**ASSIGNED TASK:**
Starting at the first line of the entries below, output every line exactly, up to and including the line with "Image resolution: width=1126".

Start of PROVIDED RECORDS

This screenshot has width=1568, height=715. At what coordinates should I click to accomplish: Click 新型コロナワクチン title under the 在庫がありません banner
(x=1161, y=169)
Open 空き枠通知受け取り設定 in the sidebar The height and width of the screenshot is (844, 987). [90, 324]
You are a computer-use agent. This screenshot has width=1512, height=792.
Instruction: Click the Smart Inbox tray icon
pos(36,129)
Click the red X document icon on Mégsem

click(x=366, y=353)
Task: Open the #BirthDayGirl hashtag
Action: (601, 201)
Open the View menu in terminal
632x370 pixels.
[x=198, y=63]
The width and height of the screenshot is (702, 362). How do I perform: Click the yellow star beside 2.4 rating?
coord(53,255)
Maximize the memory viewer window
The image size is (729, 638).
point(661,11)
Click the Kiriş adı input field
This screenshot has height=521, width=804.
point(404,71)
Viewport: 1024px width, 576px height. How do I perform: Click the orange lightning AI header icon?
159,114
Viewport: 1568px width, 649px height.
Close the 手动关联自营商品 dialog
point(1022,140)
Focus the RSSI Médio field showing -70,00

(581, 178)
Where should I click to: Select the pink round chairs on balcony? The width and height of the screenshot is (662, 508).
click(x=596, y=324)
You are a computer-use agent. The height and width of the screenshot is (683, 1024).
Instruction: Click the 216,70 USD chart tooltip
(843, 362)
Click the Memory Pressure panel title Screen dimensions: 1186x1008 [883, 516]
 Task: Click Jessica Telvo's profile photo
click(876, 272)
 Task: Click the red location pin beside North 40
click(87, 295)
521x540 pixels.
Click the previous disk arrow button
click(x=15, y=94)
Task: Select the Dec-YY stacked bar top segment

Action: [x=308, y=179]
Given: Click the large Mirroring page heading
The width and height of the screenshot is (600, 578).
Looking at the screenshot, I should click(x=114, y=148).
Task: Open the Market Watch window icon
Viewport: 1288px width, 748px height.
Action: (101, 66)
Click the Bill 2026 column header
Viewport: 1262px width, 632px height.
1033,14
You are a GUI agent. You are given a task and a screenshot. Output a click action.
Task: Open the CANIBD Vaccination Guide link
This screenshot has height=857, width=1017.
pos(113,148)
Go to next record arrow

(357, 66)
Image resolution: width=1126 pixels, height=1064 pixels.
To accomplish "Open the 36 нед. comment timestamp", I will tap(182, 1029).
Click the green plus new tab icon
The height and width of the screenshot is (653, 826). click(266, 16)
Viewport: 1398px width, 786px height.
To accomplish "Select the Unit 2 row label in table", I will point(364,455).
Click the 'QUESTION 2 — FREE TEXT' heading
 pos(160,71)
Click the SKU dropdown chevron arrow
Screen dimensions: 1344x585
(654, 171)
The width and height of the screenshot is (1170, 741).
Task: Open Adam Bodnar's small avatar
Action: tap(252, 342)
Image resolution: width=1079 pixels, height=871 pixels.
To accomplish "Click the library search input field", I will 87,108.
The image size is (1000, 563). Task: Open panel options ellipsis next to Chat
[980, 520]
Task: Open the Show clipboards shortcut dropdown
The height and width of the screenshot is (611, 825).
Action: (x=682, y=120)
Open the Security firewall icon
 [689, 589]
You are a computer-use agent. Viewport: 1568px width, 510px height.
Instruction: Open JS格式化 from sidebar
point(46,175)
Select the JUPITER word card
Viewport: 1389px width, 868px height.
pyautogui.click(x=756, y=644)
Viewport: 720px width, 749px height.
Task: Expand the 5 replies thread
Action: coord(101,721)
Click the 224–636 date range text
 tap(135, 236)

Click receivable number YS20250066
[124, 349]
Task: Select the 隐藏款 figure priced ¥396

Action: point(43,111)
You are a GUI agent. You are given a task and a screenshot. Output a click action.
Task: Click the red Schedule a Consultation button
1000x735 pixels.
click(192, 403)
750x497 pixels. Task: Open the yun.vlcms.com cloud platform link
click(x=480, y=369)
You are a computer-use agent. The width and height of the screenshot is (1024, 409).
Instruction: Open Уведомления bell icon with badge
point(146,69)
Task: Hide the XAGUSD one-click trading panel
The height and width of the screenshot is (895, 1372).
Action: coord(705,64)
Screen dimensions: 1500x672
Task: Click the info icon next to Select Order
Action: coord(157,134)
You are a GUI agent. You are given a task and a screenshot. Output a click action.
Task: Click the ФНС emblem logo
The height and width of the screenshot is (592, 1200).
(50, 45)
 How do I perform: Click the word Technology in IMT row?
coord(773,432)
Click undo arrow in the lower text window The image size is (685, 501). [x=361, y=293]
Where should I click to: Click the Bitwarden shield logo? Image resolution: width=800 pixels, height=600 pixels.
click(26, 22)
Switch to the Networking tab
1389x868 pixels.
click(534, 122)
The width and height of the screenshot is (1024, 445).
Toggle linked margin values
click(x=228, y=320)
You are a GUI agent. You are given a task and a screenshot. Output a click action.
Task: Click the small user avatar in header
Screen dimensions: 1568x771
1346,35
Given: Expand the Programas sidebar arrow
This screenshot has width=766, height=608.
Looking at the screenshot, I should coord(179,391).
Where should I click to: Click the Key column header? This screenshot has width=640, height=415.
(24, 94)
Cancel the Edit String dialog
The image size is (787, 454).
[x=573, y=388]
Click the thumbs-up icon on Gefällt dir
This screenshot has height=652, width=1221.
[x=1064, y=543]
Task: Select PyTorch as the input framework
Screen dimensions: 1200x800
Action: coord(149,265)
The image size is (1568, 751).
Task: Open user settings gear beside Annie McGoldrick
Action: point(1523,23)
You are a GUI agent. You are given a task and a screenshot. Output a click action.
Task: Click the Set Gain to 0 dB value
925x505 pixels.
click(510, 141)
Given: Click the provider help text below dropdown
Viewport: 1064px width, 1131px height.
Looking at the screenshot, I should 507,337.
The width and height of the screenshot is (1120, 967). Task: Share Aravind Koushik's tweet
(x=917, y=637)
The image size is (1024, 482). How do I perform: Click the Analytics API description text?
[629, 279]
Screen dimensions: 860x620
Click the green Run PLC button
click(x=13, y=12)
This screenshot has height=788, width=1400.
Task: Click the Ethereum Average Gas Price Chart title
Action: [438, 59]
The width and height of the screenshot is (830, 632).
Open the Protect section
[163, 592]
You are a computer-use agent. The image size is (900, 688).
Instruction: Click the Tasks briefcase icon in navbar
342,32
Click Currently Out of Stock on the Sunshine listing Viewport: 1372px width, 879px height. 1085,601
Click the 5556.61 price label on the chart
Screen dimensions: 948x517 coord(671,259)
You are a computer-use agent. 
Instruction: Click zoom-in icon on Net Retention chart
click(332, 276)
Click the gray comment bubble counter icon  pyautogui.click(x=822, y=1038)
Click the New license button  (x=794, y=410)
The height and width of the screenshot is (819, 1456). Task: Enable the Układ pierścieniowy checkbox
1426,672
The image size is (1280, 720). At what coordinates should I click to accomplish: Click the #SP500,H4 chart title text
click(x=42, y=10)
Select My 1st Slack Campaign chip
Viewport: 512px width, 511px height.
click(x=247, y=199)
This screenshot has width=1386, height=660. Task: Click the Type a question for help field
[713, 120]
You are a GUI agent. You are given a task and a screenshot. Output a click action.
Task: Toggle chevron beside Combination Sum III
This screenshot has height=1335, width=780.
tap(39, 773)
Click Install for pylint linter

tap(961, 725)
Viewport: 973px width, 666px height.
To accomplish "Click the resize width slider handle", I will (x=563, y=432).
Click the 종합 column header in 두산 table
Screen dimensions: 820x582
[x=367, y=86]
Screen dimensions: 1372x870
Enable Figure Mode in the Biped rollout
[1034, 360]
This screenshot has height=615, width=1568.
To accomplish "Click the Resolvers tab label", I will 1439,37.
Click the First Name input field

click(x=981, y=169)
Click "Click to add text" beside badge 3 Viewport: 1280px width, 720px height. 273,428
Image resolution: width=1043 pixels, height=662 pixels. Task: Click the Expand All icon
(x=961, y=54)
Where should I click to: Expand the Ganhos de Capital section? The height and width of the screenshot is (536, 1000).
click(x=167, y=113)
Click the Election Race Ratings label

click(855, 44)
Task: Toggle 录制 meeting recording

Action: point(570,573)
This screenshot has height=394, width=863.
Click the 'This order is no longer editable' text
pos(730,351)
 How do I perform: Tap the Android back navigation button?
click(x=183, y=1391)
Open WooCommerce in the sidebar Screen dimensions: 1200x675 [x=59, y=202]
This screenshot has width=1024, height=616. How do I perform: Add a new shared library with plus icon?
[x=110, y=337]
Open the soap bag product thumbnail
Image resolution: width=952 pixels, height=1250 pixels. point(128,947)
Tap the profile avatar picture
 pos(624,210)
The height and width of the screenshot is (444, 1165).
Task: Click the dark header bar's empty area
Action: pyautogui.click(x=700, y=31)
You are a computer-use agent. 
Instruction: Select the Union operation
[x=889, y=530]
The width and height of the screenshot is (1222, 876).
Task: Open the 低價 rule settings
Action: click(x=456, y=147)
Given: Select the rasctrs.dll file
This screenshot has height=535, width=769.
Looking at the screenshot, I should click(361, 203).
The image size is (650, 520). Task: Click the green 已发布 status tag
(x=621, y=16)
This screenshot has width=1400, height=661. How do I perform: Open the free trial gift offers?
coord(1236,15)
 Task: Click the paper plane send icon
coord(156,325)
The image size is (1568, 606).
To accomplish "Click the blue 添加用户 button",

End of PROVIDED RECORDS

**ANSWER FOR THIS EXERCISE:**
This screenshot has width=1568, height=715. At what coordinates should I click to accomplish: Click 新型コロナワクチン title under the 在庫がありません banner
(x=1161, y=169)
Open 空き枠通知受け取り設定 in the sidebar The height and width of the screenshot is (844, 987). [90, 324]
You are a computer-use agent. This screenshot has width=1512, height=792.
Instruction: Click the Smart Inbox tray icon
pos(36,129)
Click the red X document icon on Mégsem

click(x=366, y=353)
Task: Open the #BirthDayGirl hashtag
Action: (601, 201)
Open the View menu in terminal
632x370 pixels.
[x=198, y=63]
The width and height of the screenshot is (702, 362). How do I perform: Click the yellow star beside 2.4 rating?
coord(53,255)
Maximize the memory viewer window
The image size is (729, 638).
point(661,11)
Click the Kiriş adı input field
This screenshot has height=521, width=804.
point(404,71)
Viewport: 1024px width, 576px height. How do I perform: Click the orange lightning AI header icon?
159,114
Viewport: 1568px width, 649px height.
Close the 手动关联自营商品 dialog
point(1022,140)
Focus the RSSI Médio field showing -70,00

(581, 178)
Where should I click to: Select the pink round chairs on balcony? The width and height of the screenshot is (662, 508).
click(x=596, y=324)
You are a computer-use agent. The height and width of the screenshot is (683, 1024).
Instruction: Click the 216,70 USD chart tooltip
(843, 362)
Click the Memory Pressure panel title Screen dimensions: 1186x1008 [883, 516]
 Task: Click Jessica Telvo's profile photo
click(876, 272)
 Task: Click the red location pin beside North 40
click(87, 295)
521x540 pixels.
Click the previous disk arrow button
click(x=15, y=94)
Task: Select the Dec-YY stacked bar top segment

Action: [x=308, y=179]
Given: Click the large Mirroring page heading
The width and height of the screenshot is (600, 578).
Looking at the screenshot, I should click(x=114, y=148).
Task: Open the Market Watch window icon
Viewport: 1288px width, 748px height.
Action: (101, 66)
Click the Bill 2026 column header
Viewport: 1262px width, 632px height.
1033,14
You are a GUI agent. You are given a task and a screenshot. Output a click action.
Task: Open the CANIBD Vaccination Guide link
This screenshot has height=857, width=1017.
pos(113,148)
Go to next record arrow

(357, 66)
Image resolution: width=1126 pixels, height=1064 pixels.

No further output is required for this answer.